Sure, but this isn't philosophy. An AI model that contains every image is a copyright derivative of all those images and so is the output generated from it. It's not an abstract concept or a human brain. It's a pile of real binary data generated from real input.
StableDiffusion is 4GB which is approximately two bytes per training image. That's not very derivative, it's actual generalization.
"Mickey" does work as a prompt, but if they took that word out of the text encoder he'd still be there in the latent space, and it's not hard to find a way to construct him out of a few circles and a pair of red shorts.
The idea behind that is probably that any artist learns from seeing other artists' copyrighted art, even if they're not allowed to reproduce it. This is easily seen from the fact that art goes through fashions; artists copy styles and ideas from each other and expand on that.
Of course that probably means that those copyrighted images exist in some encoded form in the data or neural network of the AI, and also in our brain. Is that legal? With humans it's unavoidable, but that doesn't have to mean that it's also legal for AI. But even if those copyrighted images exist in some form in our brains, we know not to reproduce them and pass them off as original. The AI does that. Maybe it needs a feedback mechanism to ensure its generated images don't look too much like copyrighted images from its data set. Maybe art-AI necessarily also has to become a bit of a legal-AI.

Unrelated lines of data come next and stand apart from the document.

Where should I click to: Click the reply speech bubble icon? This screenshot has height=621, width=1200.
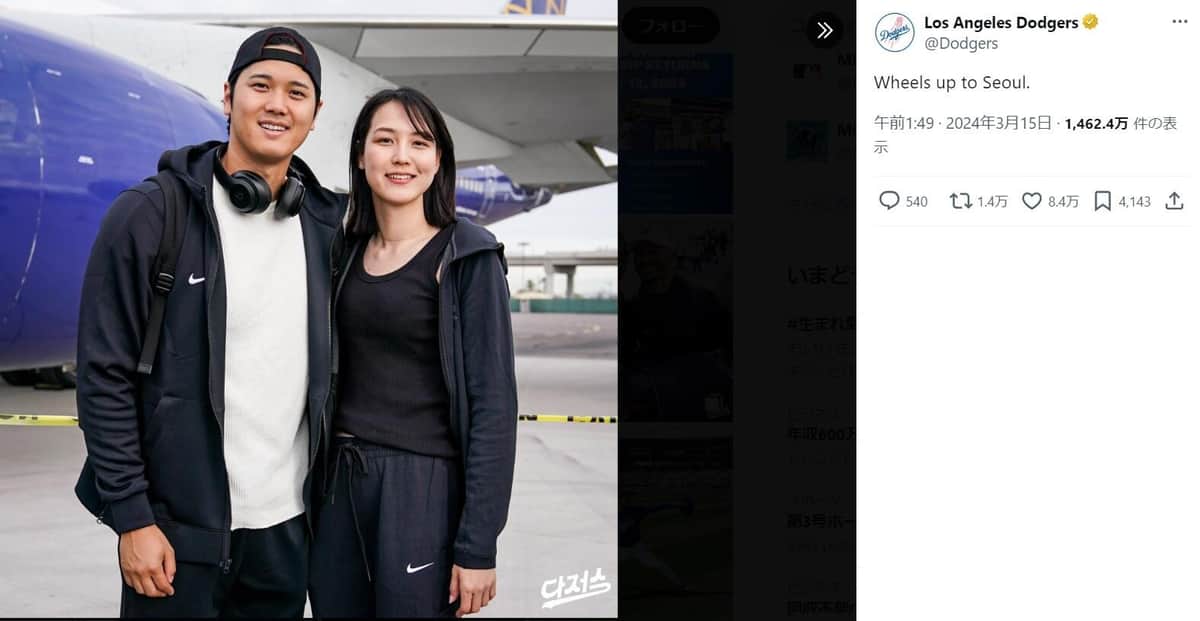point(889,201)
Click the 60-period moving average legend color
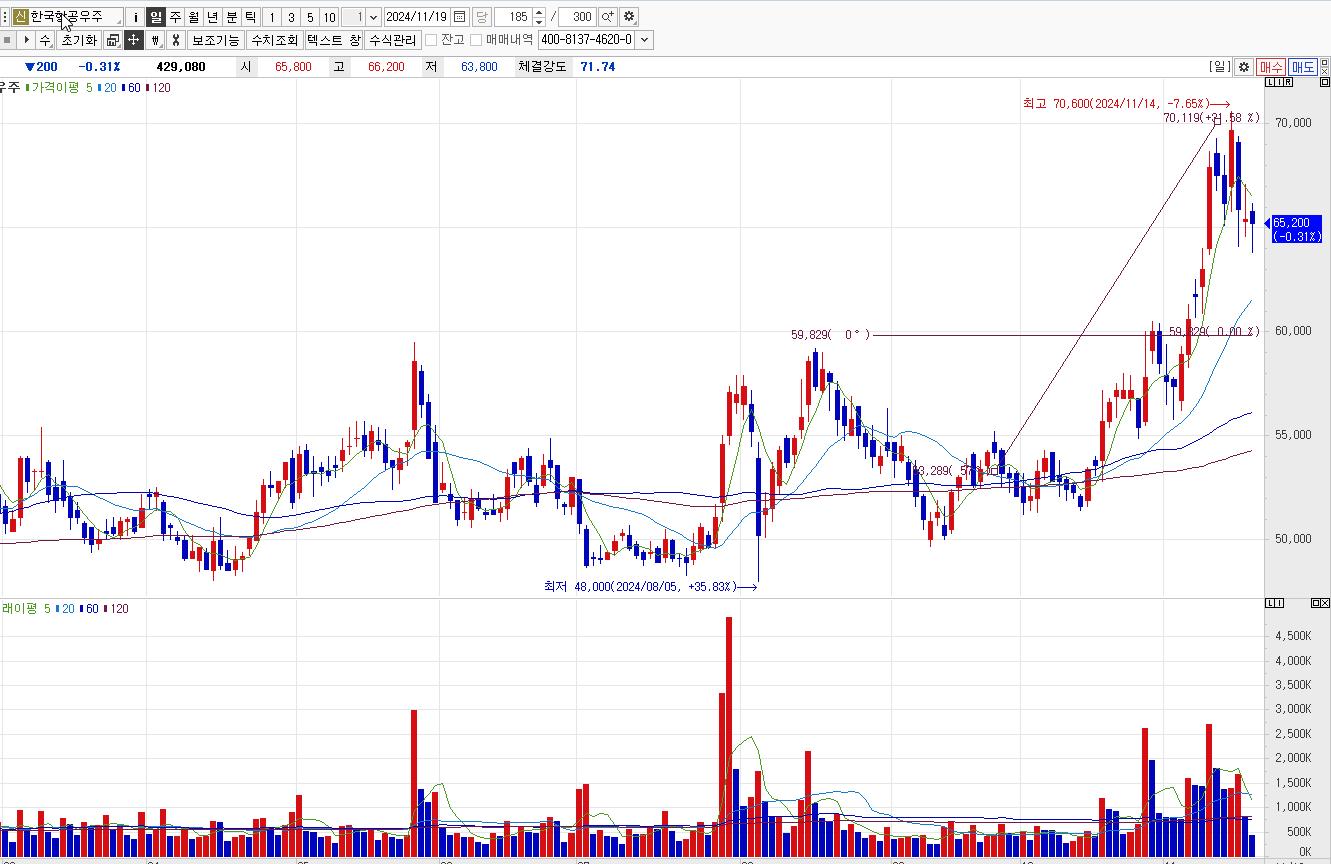Image resolution: width=1331 pixels, height=864 pixels. tap(123, 88)
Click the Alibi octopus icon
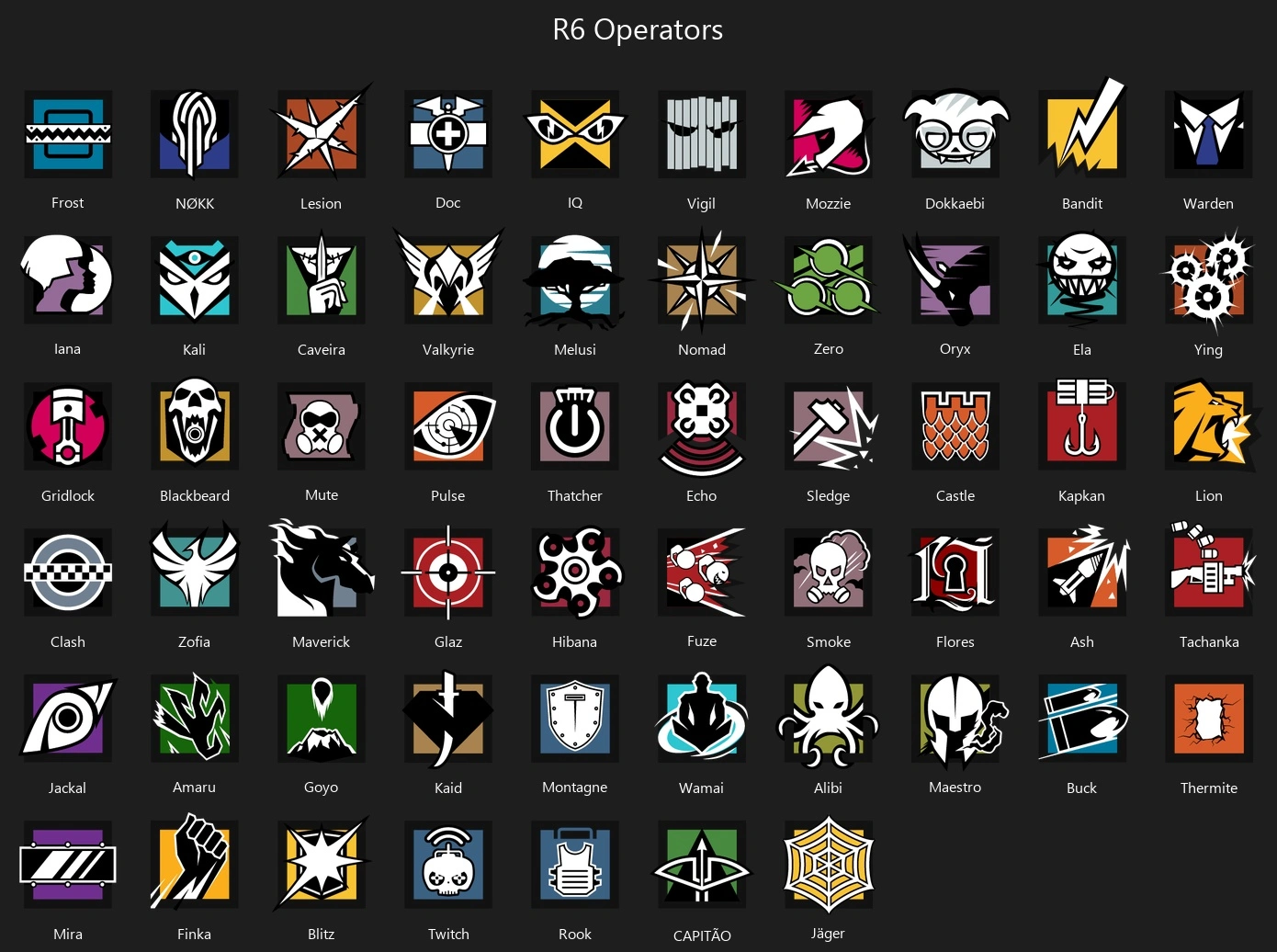 (829, 717)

Among the goals seems to be a bit of well-poisoning. Artists have done this previously by creating art saying, say, "This site sells STOLEN artwork, do NOT by from them", and encouraging followers to reply with "I want this on a t-shirt", which had previously been used by rip-off sites to pirate artwork. See:
If art streams are tree-spiked with copyrighted or trademarked works, then AI generators might be a bit more gun-shy about training with abandon on such threads.
Not sure about Stable Diffusion / Metawhatsit, but OpenAI's training set is already curated to make sure it avoids violence and pornography; and in any case, the whole thing relies on humans to come up with descriptions. Not clear how this sort of thing would "spike the well" in that sense.
These AI models are closer to Google in that regard, yes, you can instruct them to generate a Mickey Mouse image, but you can instruct them to generate any kind of image, just like you can search for anything on Google, including Mickey Mouse. When using these models you are essentially performing a search in the model weights.
Ehhh that’s like saying an artist who studies other art pieces and then creates something using combined techniques and styles from those set pieces is what ???? Now liable ???
An AI is not a person. Automated transformation does not remove the original copyright, otherwise decompilers would as well. That the process is similar to a real person is not actually important, because it's still an automated transformation by a computer program.
We might be able to argue that the computer program taking art as input and automatically generating art as output is the exact same as an artist some time after general intelligence is reached, until then, it's still a machine transformation and should be treated as such.
AI shouldn't be a legal avenue for copyright laundering.
Now we are in Ship of Theseus territory. If I downsample an image and convert it into a tiny delta in the model weights, from which the original image can never be recovered, is that infringement?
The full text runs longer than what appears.